Feb 25, 2023

Significance of mathematical modeling in understanding complex biological processes

Posted by in categories: biological, information science, mathematics, neuroscience

Humans and animals detect different stimuli such as light, sound, and odor through nerve cells, which then transmit the information to the brain. Nerve cells must be able to adjust to the wide range of stimuli they receive, which can range from very weak to very strong. To do this, they may become more or less sensitive to stimuli (sensitization and habituation), or they may become more sensitive to weaker stimuli and less sensitive to stronger stimuli for better overall responsiveness (gain control). However, the exact way this happens is not yet understood.
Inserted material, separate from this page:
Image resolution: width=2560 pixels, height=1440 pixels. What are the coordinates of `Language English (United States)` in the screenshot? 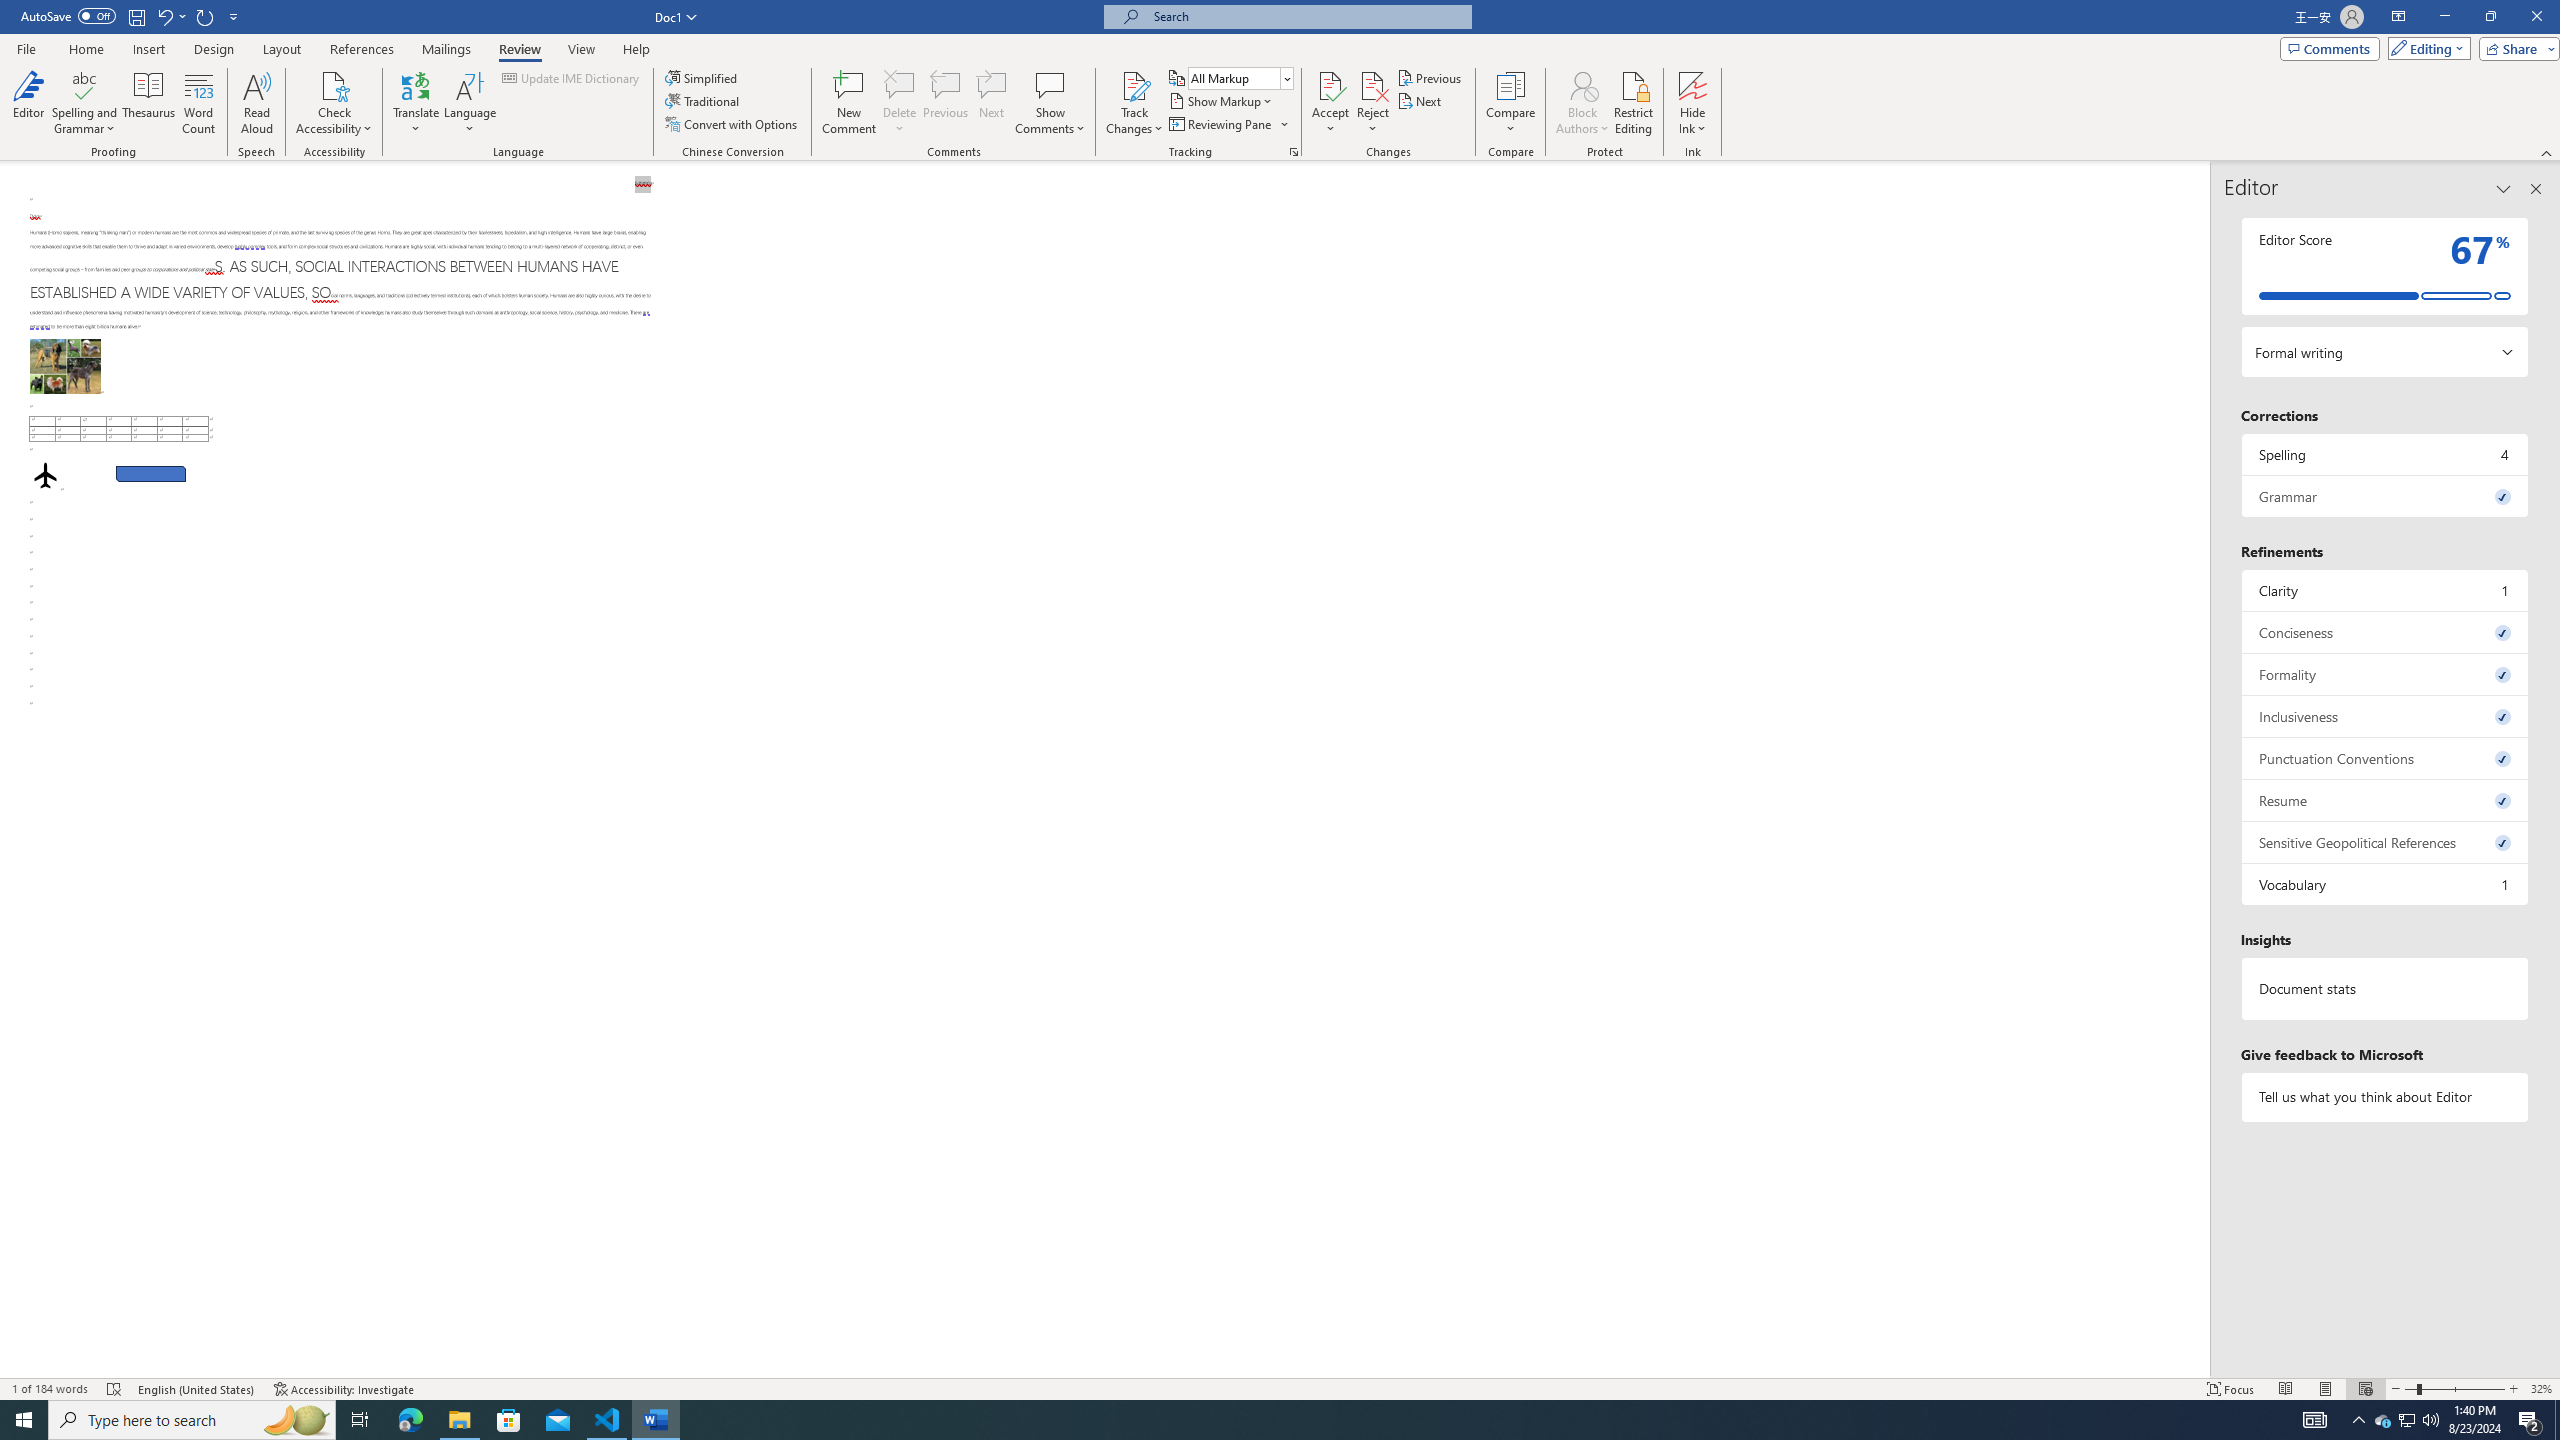 It's located at (196, 1389).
To better understand the process of gain control, a research team led by Professor Kimura at Nagoya City University in Japan studied the roundworm C. elegans. They found that, when the worm first smells an unpleasant odor, its nerve cells exhibit a large, quickly increasing, and continuous response to both weak and strong stimuli. However, after exposure to the odor, the response is smaller and slower to weak stimuli but remains large to strong stimuli, similar to the response to the first exposure to the odor. Because the experience of odor exposure causes more efficient movement of worms away from the odor, the nerve cells have changed their response to better adapt to the stimulus using gain control.
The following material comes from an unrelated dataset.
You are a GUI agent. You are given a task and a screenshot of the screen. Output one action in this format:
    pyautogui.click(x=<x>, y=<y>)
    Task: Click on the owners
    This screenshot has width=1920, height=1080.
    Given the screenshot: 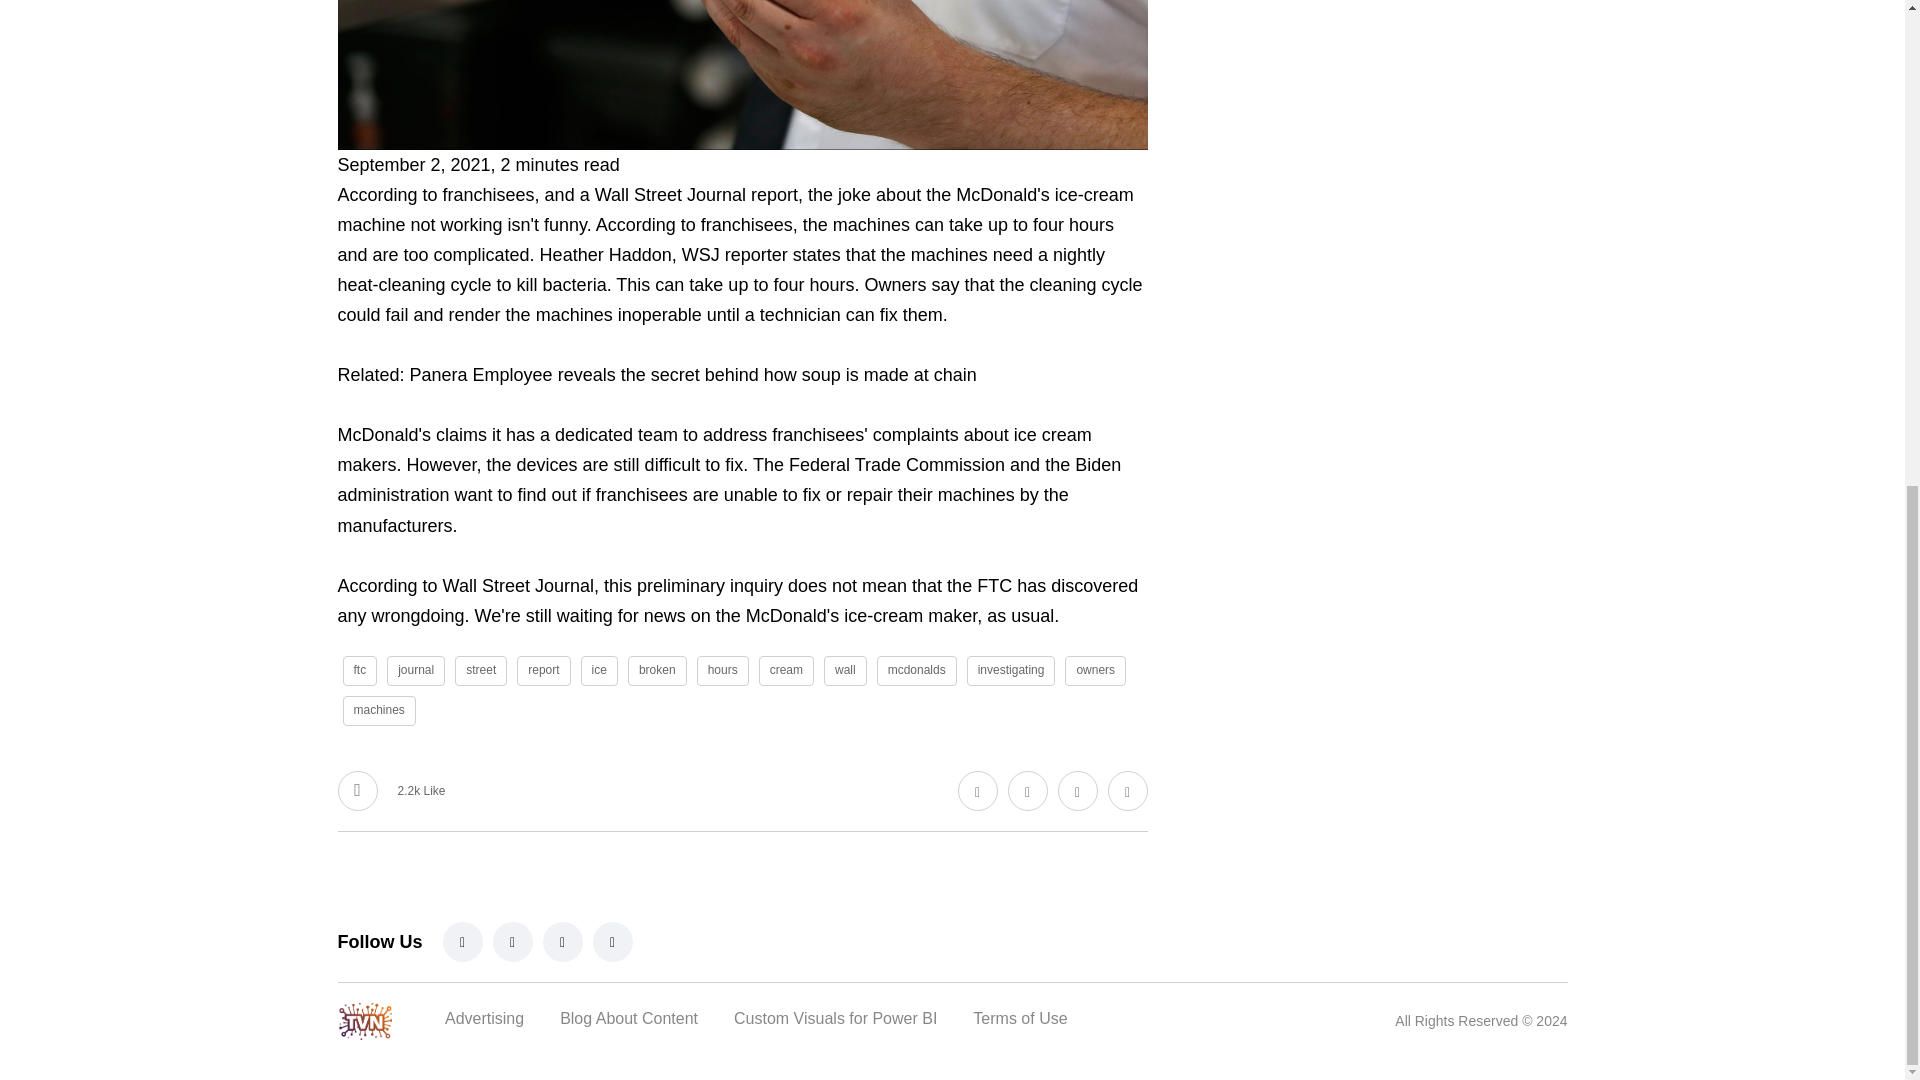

Then the researchers used mathematical modeling to understand this process. Mathematical modeling is a powerful tool that can be used to better understand complex biological processes. They found that the “response to first smell” consists of fast and slow components, while the “response after exposure” only consists of the slow component, meaning that the odor experience inhibits the fast component to achieve gain control. They further found that both responses could be described by a simple differential equation and that the slow and fast components correspond to the leaky integration of a first and second derivative term of the odor concentration that the worm senses, respectively. The results of this study showed that the prior odor experience only appears to inhibit the mechanism required for the fast component.